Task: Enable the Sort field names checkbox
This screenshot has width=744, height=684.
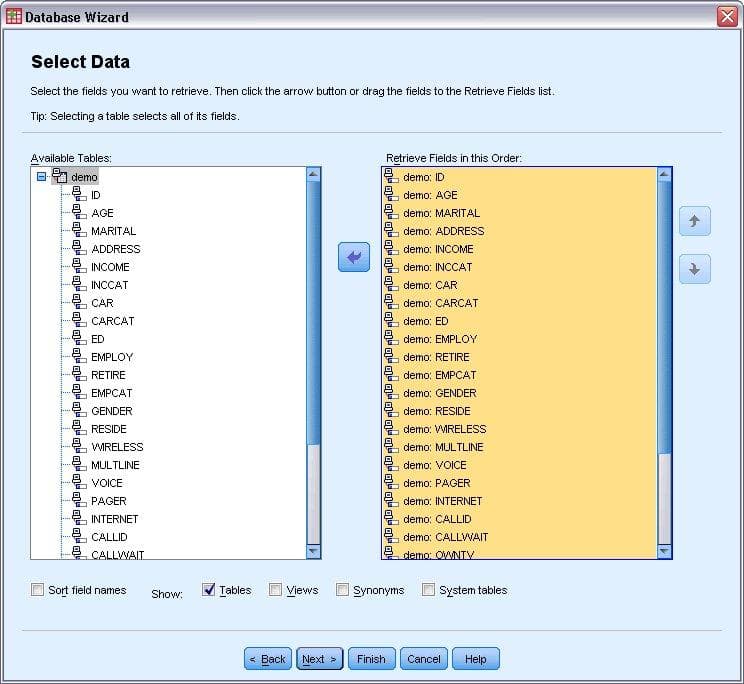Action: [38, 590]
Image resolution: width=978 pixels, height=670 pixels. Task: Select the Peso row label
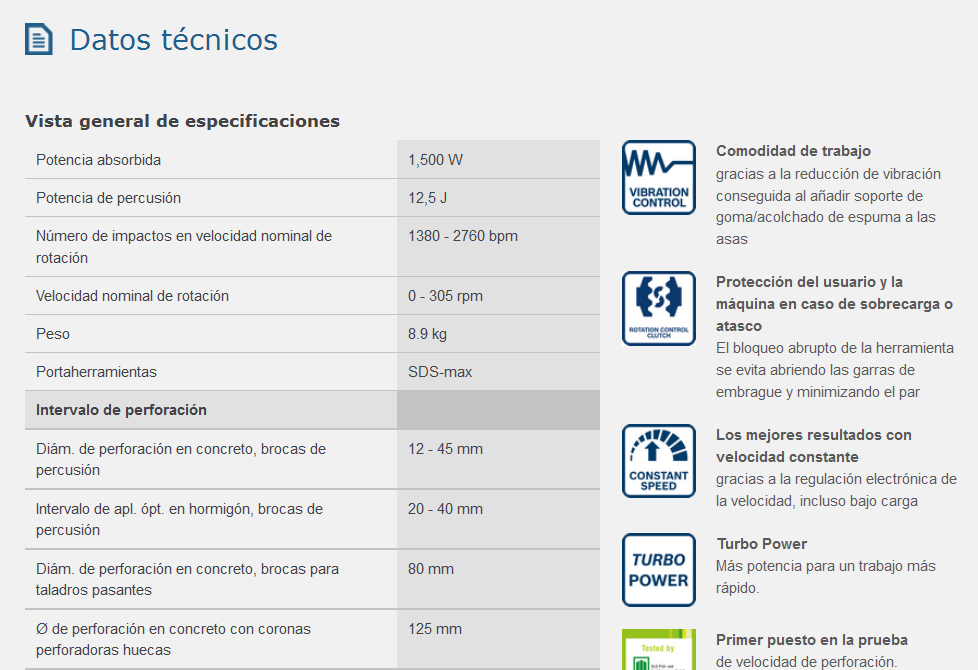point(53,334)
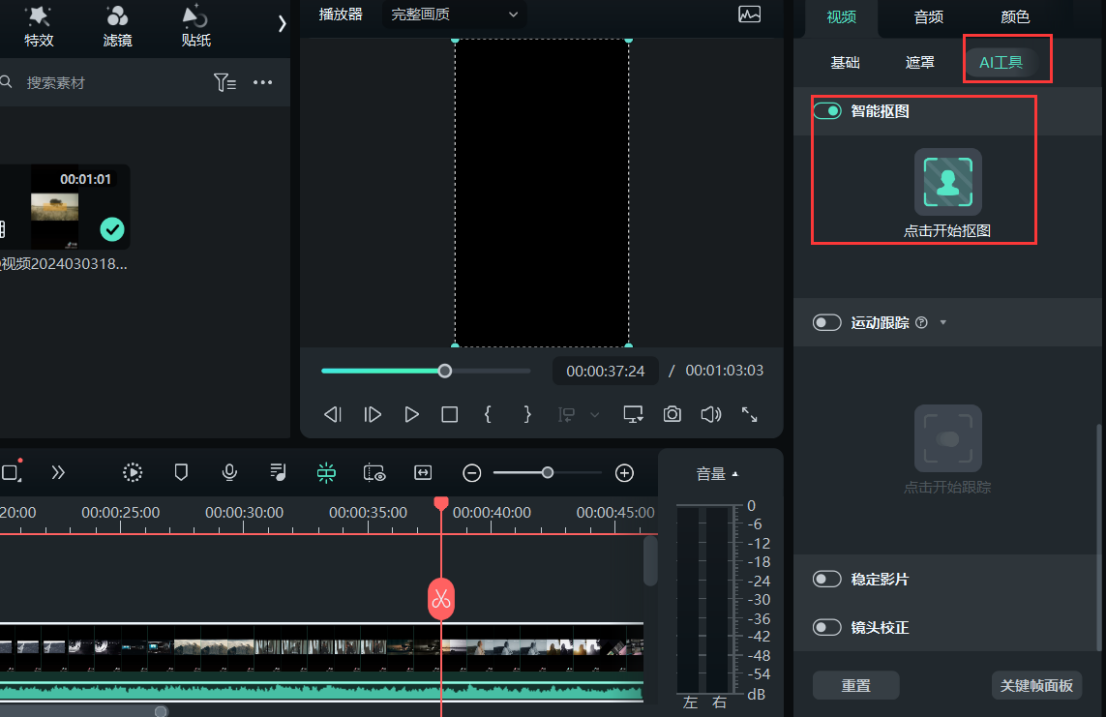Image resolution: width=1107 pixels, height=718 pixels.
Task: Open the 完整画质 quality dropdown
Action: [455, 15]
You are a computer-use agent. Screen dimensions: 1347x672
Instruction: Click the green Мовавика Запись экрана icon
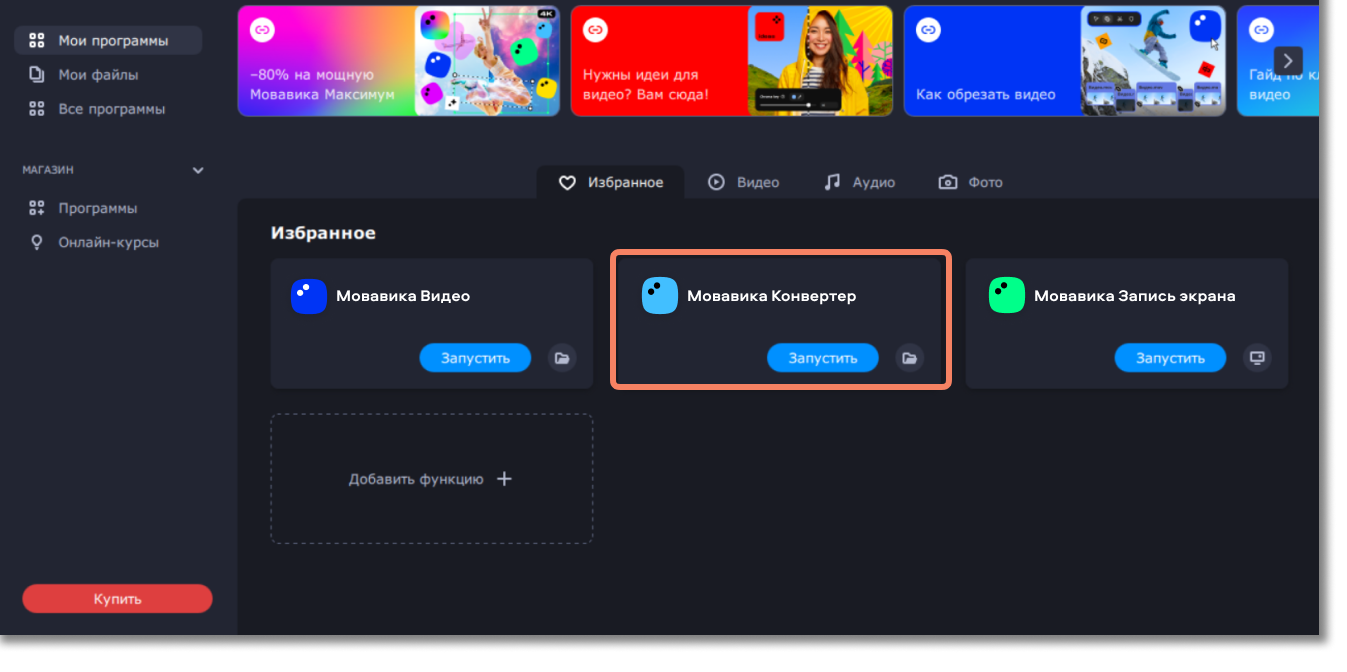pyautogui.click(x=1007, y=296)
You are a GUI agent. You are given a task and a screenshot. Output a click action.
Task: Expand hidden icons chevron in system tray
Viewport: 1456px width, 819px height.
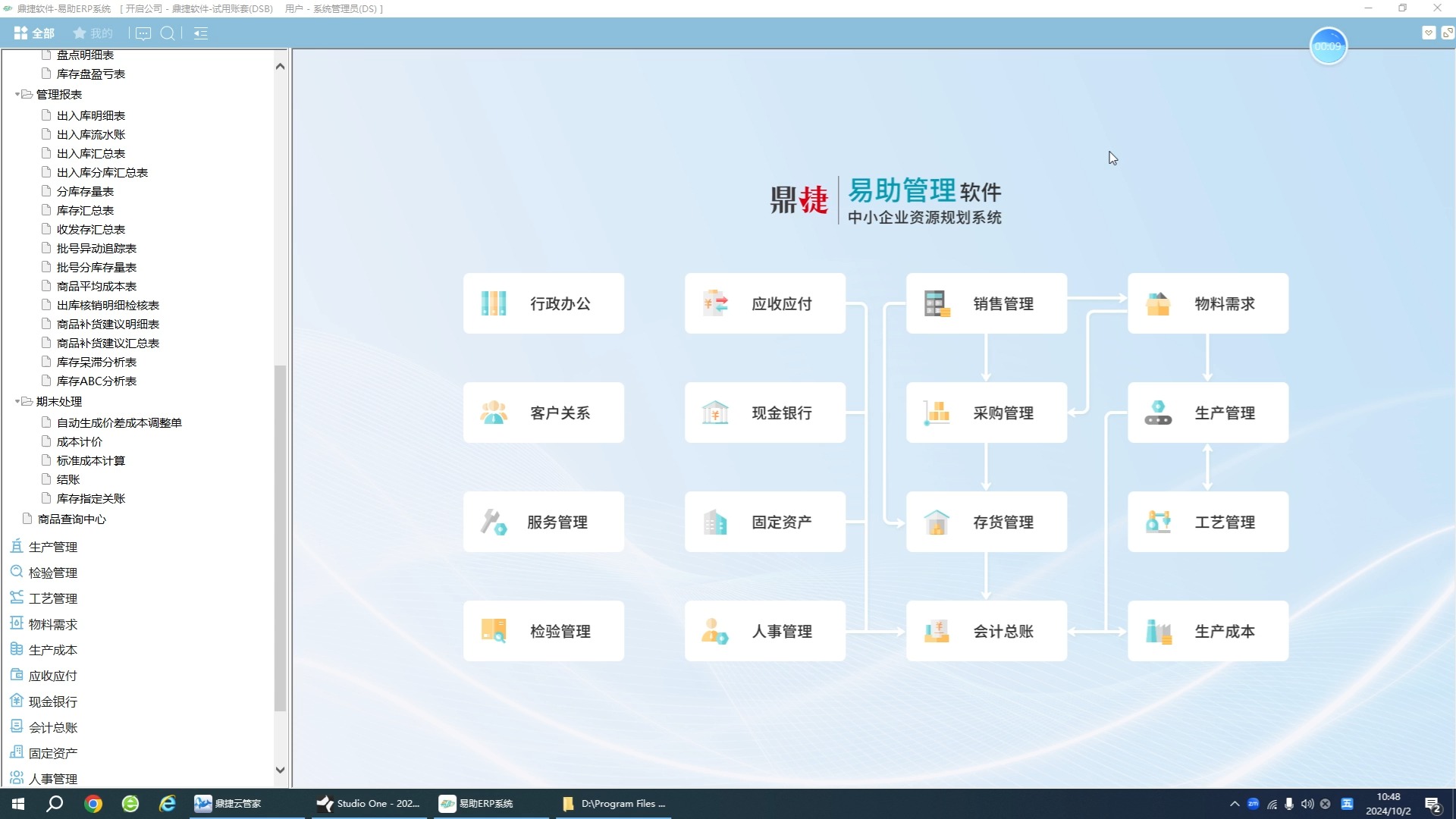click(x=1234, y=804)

[Task statement]: Please write out the lines above again, substituting "screen capture" for every "screenshot" and changing nothing else. Omit the pictures from your answer.

[The output]:
Task: Enable the Sort field names checkbox
This screen capture has width=744, height=684.
Action: [38, 590]
Image resolution: width=978 pixels, height=670 pixels. Task: Select the Peso row label
point(53,334)
Image resolution: width=1107 pixels, height=718 pixels.
Task: Open the 完整画质 quality dropdown
Action: [455, 15]
You are a computer-use agent. Screen dimensions: 1347x672
Instruction: Click the green Мовавика Запись экрана icon
pyautogui.click(x=1007, y=296)
You are a GUI agent. You are given a task and a screen capture. Output a click action.
Task: Expand hidden icons chevron in system tray
Viewport: 1456px width, 819px height.
click(x=1234, y=804)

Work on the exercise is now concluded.